## AIM OF THE EXERCISE
What number of lines in the data below contain the string "share"? Answer with that number alone.

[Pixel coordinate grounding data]
··········

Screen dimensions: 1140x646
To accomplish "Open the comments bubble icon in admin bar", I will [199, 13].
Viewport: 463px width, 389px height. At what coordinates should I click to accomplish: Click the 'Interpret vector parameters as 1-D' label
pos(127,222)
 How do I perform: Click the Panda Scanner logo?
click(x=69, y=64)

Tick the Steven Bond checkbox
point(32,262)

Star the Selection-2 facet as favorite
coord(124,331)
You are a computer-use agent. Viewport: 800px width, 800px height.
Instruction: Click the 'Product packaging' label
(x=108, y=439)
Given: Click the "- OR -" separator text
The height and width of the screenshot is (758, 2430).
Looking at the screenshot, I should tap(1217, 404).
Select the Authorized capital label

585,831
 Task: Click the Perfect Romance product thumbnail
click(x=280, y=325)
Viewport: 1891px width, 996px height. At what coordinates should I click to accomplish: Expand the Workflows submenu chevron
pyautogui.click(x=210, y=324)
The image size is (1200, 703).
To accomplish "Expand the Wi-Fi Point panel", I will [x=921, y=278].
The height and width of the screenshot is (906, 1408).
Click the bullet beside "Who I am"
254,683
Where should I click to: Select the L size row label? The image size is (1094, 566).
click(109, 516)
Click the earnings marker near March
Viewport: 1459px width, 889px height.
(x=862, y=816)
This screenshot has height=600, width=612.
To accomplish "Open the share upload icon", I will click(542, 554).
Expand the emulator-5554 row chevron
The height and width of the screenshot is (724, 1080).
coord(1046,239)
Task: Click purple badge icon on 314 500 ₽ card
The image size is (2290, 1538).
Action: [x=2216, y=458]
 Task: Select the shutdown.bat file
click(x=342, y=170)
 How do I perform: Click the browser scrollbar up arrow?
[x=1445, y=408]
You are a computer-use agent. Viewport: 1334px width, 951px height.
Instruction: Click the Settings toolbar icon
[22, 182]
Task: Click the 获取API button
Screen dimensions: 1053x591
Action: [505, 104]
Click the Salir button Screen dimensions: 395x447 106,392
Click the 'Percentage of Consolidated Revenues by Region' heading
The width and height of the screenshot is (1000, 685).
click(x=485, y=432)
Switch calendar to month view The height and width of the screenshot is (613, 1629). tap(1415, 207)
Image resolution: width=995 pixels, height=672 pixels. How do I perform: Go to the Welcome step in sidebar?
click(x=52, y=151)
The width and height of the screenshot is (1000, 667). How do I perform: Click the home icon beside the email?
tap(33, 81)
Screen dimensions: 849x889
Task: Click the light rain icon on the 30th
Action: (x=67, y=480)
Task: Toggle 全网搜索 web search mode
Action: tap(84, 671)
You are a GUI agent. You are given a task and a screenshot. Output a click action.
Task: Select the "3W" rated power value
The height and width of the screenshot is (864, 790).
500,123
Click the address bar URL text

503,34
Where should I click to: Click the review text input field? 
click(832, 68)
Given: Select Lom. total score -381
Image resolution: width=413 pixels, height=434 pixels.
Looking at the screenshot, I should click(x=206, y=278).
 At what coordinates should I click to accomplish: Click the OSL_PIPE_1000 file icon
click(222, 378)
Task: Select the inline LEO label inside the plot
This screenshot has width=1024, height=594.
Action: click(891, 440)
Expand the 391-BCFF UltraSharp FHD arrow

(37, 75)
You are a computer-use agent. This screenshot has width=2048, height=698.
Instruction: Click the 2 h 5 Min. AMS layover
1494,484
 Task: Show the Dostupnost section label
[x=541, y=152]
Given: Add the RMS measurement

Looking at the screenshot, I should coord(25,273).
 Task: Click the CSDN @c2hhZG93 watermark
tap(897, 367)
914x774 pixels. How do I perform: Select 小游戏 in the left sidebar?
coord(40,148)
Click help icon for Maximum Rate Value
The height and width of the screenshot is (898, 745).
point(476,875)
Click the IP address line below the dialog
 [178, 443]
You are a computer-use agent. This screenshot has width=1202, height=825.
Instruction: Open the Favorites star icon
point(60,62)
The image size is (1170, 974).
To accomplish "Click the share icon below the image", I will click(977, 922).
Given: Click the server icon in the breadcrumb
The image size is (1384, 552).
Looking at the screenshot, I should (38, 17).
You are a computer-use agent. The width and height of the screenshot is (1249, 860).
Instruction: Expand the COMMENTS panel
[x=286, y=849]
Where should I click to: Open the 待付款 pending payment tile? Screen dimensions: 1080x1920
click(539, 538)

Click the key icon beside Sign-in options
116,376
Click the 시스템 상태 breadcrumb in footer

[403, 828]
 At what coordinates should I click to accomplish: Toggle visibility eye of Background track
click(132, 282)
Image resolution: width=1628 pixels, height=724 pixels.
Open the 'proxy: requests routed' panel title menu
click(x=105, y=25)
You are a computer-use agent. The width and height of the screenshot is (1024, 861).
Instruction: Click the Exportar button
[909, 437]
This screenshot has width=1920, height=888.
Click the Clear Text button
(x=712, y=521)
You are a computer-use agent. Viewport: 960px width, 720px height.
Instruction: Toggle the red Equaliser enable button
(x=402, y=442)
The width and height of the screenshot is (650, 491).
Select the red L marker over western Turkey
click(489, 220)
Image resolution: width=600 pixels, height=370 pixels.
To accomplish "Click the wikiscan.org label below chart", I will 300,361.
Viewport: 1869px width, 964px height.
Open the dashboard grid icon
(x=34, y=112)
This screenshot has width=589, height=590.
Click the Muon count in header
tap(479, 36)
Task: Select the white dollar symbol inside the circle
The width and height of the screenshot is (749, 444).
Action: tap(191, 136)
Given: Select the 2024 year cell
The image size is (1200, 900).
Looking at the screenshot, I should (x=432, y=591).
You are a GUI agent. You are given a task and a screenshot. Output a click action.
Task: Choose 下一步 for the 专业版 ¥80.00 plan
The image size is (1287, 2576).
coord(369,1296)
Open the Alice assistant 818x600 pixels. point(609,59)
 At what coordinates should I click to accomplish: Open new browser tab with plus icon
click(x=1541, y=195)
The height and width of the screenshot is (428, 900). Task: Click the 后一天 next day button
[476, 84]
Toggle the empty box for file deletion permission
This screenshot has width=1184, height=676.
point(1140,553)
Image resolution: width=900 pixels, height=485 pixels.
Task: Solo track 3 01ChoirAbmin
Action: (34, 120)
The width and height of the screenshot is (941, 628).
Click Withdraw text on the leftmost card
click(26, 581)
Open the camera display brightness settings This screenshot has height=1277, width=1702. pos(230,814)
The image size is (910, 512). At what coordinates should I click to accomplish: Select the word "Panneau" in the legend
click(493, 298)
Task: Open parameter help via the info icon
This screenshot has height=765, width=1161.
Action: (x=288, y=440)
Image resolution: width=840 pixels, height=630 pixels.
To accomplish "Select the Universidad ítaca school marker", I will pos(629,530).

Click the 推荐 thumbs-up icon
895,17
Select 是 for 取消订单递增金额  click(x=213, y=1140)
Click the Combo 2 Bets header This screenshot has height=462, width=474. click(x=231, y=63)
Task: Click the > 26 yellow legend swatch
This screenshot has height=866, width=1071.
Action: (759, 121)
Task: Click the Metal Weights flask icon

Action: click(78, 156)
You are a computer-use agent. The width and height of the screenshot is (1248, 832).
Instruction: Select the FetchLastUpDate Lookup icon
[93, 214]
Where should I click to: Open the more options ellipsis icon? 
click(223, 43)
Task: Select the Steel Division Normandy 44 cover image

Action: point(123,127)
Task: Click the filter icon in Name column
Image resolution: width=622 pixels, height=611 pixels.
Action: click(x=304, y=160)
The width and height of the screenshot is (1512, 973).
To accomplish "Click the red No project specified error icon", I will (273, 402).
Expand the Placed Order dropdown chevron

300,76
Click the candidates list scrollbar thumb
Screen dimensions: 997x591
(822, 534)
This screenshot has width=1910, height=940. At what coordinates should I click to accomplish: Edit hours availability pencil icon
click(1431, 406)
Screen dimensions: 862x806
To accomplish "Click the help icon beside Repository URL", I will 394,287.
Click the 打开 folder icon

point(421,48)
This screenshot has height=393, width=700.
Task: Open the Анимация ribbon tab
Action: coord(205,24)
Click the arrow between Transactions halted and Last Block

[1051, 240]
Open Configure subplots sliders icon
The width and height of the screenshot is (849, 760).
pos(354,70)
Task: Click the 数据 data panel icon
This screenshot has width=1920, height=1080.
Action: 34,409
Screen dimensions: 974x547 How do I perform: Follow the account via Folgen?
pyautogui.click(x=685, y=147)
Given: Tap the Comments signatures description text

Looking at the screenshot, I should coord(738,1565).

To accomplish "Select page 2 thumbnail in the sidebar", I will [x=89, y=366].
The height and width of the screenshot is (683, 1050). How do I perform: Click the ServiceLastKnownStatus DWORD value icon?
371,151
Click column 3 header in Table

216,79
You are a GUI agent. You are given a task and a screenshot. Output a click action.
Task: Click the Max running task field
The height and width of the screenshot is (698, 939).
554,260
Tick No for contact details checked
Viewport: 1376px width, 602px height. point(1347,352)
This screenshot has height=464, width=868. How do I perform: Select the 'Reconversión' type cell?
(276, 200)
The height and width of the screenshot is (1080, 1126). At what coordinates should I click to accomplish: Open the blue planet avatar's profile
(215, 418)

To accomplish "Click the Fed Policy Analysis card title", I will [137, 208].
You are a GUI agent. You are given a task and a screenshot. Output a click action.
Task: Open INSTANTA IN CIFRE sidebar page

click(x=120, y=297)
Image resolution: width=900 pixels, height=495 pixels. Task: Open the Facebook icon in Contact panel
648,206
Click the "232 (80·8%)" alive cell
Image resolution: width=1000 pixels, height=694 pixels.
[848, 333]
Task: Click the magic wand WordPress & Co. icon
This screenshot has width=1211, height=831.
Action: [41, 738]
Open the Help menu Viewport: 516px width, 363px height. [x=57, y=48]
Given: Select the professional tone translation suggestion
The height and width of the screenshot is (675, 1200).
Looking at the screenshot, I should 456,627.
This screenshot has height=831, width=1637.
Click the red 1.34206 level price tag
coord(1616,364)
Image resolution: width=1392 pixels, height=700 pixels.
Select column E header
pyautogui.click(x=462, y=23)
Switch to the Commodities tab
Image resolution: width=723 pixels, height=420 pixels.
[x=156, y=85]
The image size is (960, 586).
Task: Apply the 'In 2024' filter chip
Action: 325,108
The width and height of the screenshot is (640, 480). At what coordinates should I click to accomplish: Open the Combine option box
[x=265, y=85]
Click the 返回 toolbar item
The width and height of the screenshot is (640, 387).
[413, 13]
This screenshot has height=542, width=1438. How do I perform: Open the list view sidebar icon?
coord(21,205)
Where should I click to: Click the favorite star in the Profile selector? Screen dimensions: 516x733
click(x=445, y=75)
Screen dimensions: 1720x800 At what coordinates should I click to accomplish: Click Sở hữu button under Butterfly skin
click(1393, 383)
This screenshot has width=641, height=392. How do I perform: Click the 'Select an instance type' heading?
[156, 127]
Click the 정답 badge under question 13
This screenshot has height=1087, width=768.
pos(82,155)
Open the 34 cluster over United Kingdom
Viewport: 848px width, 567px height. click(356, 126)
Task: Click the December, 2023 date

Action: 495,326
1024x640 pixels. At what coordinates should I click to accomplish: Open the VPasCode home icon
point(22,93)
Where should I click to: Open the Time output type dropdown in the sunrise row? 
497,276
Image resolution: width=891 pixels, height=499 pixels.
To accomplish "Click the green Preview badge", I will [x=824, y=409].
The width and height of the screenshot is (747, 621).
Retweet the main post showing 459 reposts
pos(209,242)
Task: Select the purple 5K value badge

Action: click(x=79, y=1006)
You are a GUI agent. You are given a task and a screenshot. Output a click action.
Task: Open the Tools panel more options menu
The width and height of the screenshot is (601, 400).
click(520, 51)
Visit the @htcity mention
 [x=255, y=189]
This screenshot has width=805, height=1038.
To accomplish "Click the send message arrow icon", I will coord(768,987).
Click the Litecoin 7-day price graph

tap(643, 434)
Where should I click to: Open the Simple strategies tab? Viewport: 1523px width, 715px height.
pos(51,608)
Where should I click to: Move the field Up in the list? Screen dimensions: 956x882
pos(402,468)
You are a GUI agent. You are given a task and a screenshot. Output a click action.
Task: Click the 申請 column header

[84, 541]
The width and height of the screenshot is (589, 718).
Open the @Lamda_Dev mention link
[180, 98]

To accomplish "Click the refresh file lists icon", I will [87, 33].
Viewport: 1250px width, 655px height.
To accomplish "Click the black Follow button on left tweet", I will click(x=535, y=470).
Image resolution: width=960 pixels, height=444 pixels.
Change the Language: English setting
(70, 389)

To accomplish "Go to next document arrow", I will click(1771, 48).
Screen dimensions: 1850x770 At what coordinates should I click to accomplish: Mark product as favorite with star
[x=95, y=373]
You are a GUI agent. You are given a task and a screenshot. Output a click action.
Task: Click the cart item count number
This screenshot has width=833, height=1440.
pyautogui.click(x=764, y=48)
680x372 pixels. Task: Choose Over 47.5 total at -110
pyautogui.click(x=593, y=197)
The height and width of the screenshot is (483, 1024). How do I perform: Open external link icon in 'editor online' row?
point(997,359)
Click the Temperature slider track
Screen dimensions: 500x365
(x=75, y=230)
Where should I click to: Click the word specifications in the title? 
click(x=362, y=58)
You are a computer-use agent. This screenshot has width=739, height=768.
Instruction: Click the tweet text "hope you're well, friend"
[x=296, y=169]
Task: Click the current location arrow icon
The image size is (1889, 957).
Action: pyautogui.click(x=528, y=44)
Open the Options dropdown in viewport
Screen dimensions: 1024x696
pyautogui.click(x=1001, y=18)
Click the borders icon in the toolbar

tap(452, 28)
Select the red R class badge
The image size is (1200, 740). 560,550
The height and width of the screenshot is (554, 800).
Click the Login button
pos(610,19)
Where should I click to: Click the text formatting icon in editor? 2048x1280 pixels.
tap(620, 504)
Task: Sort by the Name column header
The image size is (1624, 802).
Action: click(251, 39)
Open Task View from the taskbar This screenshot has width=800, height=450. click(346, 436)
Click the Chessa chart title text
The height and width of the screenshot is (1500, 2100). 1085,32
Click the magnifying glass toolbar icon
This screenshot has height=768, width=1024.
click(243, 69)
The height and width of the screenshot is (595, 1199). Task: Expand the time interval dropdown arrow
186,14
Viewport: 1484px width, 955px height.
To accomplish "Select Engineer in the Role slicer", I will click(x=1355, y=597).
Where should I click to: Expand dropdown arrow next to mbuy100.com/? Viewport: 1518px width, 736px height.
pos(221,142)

··········

## ANSWER SPACE
2